No doubt about it, this time of year can be much more stressful and complicated for families coping with divorce or separation issues. It can be especially tough and depressing for your children.
While the challenges for everyone in the family may be enormous, remember: you’re certainly not alone.
Whether you’re coping with loneliness without the children for the first time … overwhelming scheduling problems … questions about integrating in-laws and other family into your post-divorce holiday plans … sad or angry children … battles with your ex … or more … there are others in our community dealing with similar issues.
Let’s reach out and support one another – and share our best advice for getting through this season as whole and centered as possible.
On this blog I invite you to ask questions. Provide suggestions.
What are your greatest challenges this Holiday Season?
We can help! I look forward to seeing you there.
Sincere best wishes to you all!
Rosalind Sedacca
The Voice of Child-Centered Divorce
PS: I also encourage you to visit me on Facebook at the Child-Centered Divorce Network. At Facebook.com search for Child-Centered Divorce. Then LIKE the page, and share your comments there as well!
PPS: Need some professional help? Click on the COACHING button at //www.childcentereddivorce.com and check out my three new options!

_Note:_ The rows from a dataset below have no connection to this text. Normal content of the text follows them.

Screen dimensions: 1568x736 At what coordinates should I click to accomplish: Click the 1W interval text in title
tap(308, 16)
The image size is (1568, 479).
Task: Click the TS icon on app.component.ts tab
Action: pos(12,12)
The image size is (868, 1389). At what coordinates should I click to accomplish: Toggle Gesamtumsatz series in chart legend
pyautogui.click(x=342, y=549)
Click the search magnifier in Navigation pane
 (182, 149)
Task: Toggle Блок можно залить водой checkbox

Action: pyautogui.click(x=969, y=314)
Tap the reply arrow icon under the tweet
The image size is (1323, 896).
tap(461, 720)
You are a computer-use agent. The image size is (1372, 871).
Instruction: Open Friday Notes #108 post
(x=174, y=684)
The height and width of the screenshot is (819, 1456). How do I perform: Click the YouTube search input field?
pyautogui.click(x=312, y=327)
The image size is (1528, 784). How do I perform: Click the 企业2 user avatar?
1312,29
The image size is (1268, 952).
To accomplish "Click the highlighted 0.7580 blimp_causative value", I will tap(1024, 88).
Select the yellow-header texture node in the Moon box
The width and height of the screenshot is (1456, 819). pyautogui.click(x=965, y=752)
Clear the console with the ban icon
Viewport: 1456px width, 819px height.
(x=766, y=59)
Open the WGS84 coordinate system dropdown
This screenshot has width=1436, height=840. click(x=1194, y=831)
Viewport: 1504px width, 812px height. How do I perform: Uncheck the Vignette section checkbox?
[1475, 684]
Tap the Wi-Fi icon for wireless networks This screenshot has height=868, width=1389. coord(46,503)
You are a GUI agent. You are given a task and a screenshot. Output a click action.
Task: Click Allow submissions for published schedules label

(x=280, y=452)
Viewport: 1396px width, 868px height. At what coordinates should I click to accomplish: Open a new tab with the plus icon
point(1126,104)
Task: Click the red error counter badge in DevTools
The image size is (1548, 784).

My divorce is not final yet (after 2 difficult and expensive years!) but my kids (11 and 14)love the woman I am seeing. My soon to be ex-wife, however, is relly putting up a stink about the kids being with us and recently told my 14 year old that she was not welcome at home if she celebrated Thanksgiving with her Dad. I don’t think it was inappropriate to have the child with us for this meal. How is this best handled?
Most important in this regard is keeping your daughter out of the disagreement between you and her mother. This involves the communication skill of “listening.” Talk to your ex without putting her on the defensive and hear her side of the issue. What is she really upset about — and why?
Then you can share your perspective. Be mindful that in many parenting issues there isn’t just one right or wrong answer. Try to acknowledge the points she’s making — and then ask her to listen to your own.
Come to some agreements for future times when you’ll be interacting with your daughter. Decide whether your new “partner” has a place in your daughter’s life. Respect the agreements and discuss re-addressing these issues in a few weeks or months.
You’ll be needing these skills for years to come so start honing them now. You’ll all be better for it!
Whilst it is understandable that those who have recently been through a divorce will find Christmas difficult, they must try hard to put their differences to one side. This will not only allow their children to enjoy the festive season but will also help them enjoy it as well.
Appreciate your advice. While it isn’t always easy, putting your differences aside on behalf of your children is a reflection of mature, loving parenting. Give your kids the holidays they deserve!